(Stored data entries)
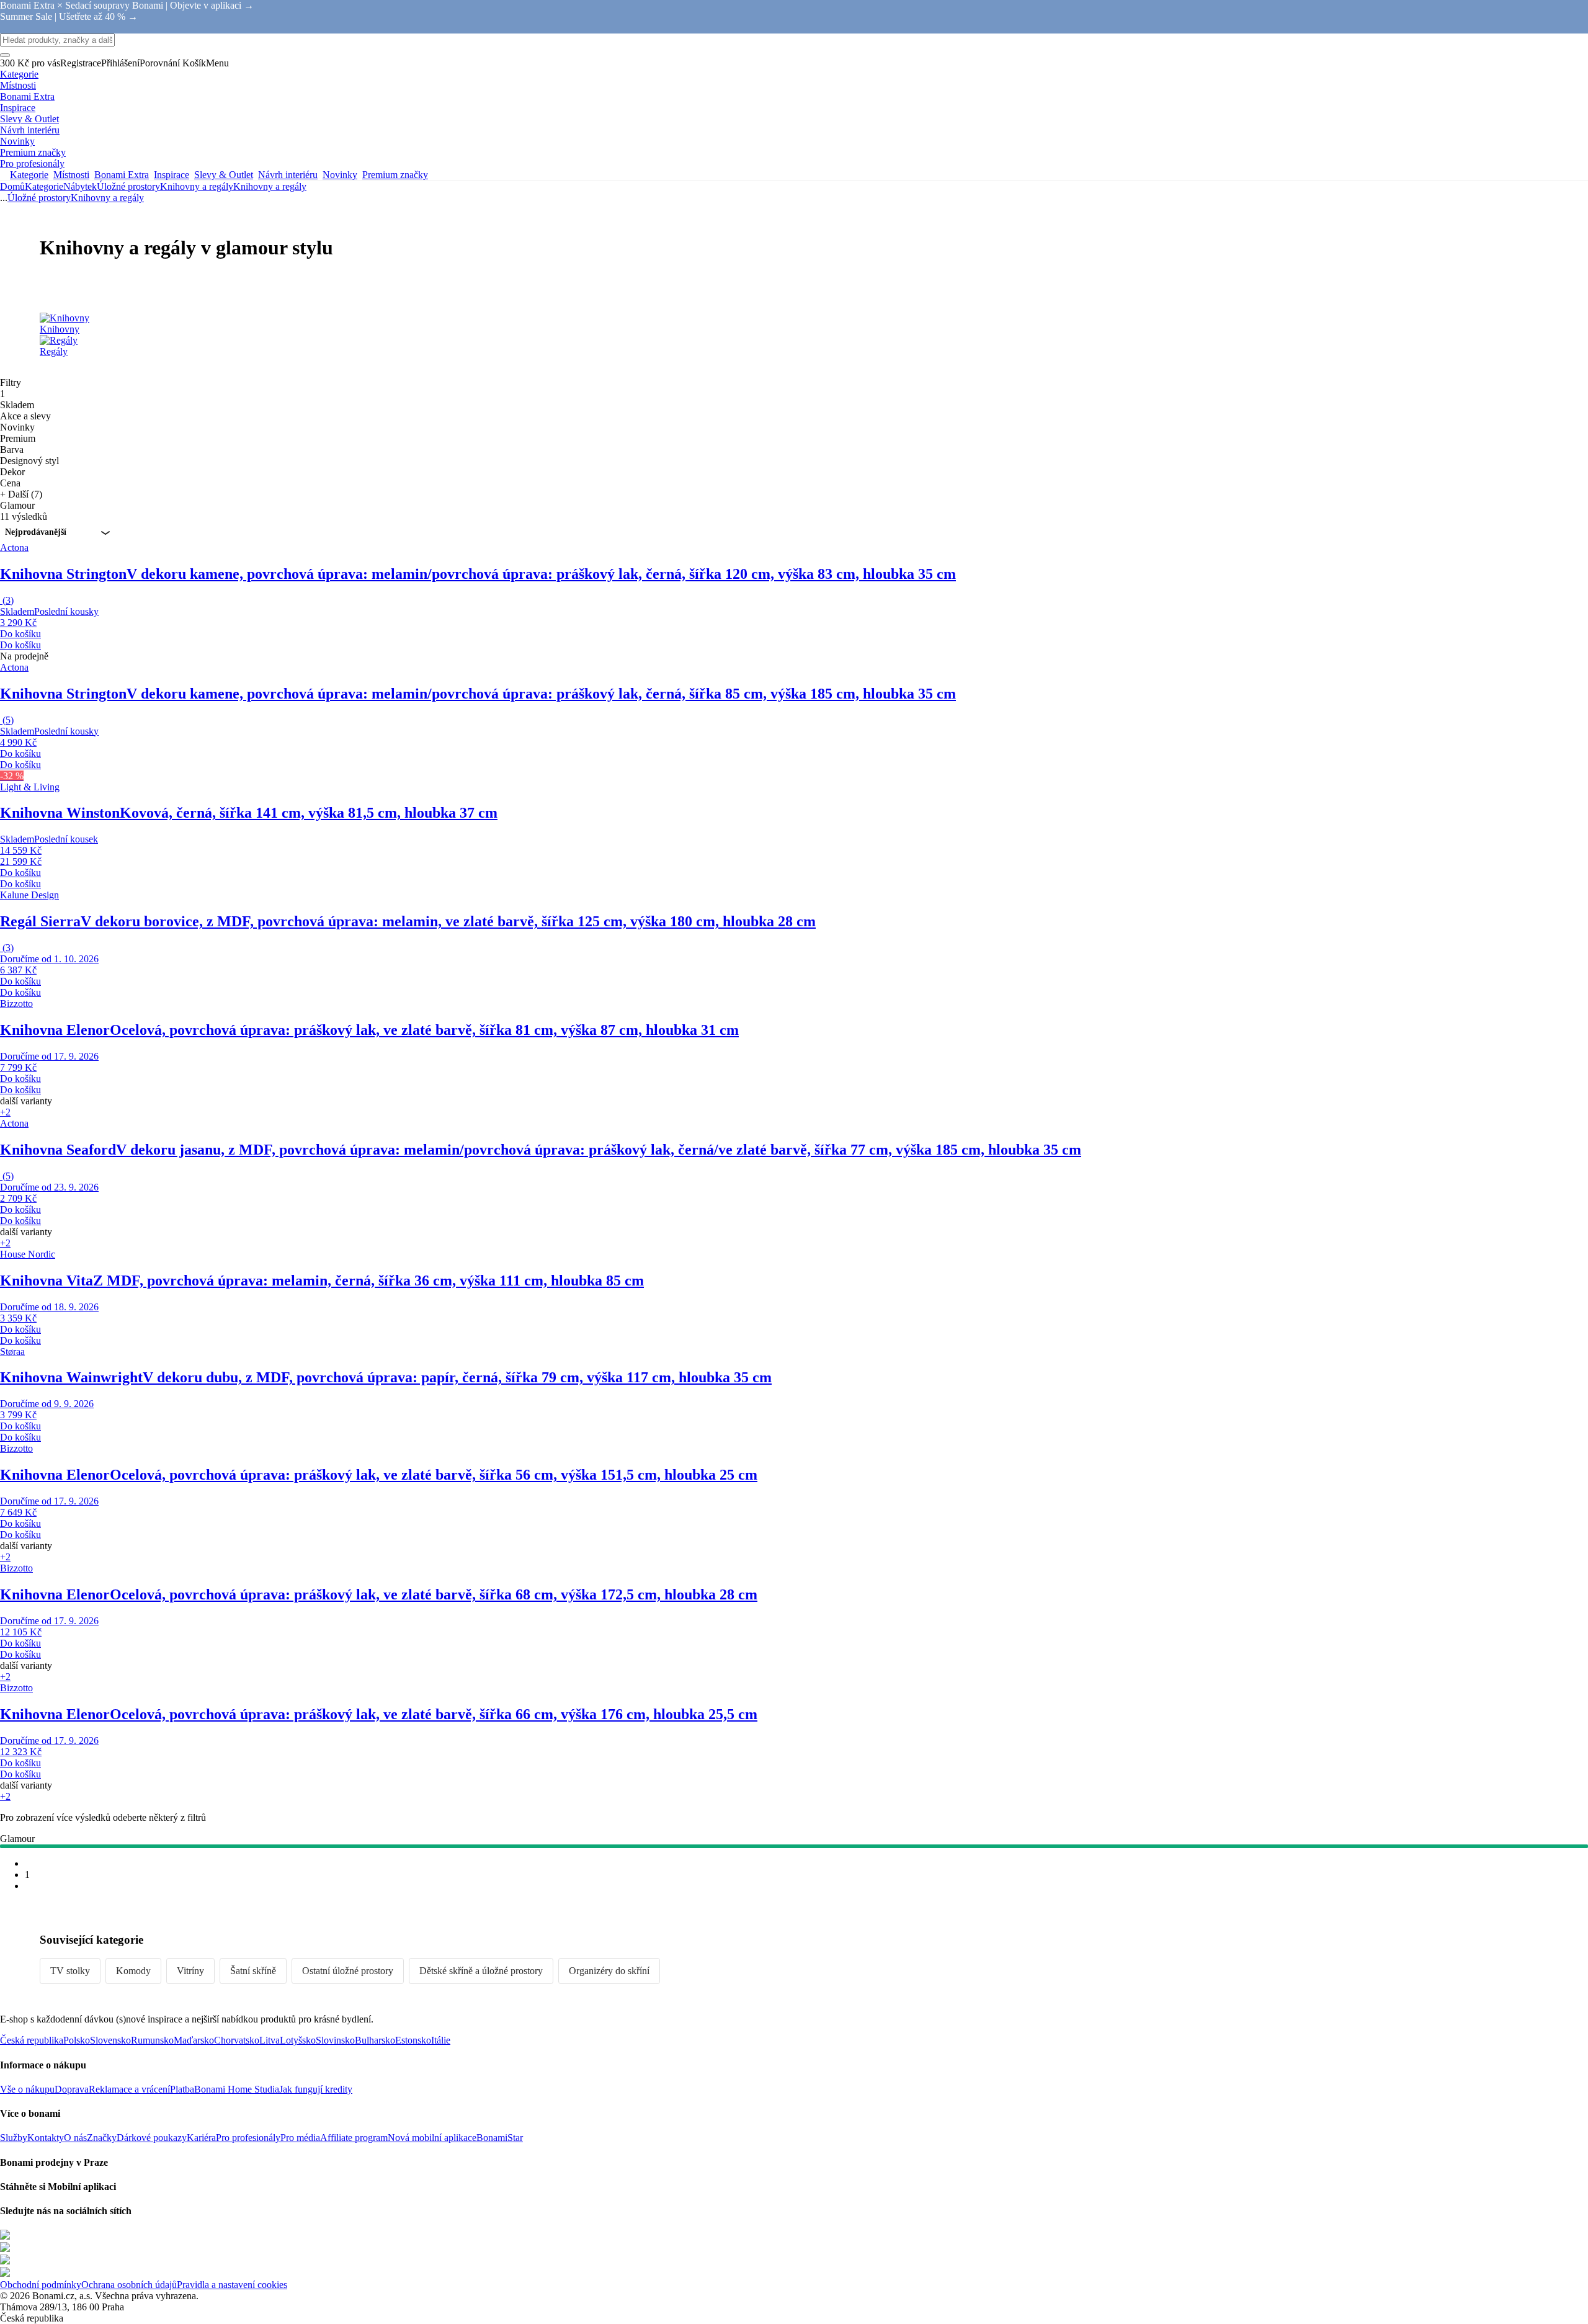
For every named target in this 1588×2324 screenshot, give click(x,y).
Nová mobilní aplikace (432, 2137)
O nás (75, 2137)
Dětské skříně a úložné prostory (481, 1970)
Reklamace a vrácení (129, 2089)
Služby (13, 2137)
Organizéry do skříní (609, 1970)
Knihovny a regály (269, 186)
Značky (102, 2137)
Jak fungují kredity (315, 2089)
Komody (133, 1970)
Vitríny (190, 1970)
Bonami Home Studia (236, 2089)
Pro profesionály (248, 2137)
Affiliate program (354, 2137)
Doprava (72, 2089)
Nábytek (80, 186)
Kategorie (44, 186)
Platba (182, 2089)
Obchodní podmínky (40, 2284)
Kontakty (45, 2137)
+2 (5, 1112)
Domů (12, 186)
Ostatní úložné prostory (347, 1970)
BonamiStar (499, 2137)
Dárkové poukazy (152, 2137)
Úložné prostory (128, 186)
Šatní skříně (253, 1970)
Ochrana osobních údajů (129, 2284)
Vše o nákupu (27, 2089)
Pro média (300, 2137)
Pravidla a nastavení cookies (232, 2284)
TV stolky (70, 1970)
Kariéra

• [TASK DETAILS] Determine how many lines of the records above hold the word "skříně" and give the number with nothing added.

• [FINISHED TASK] 2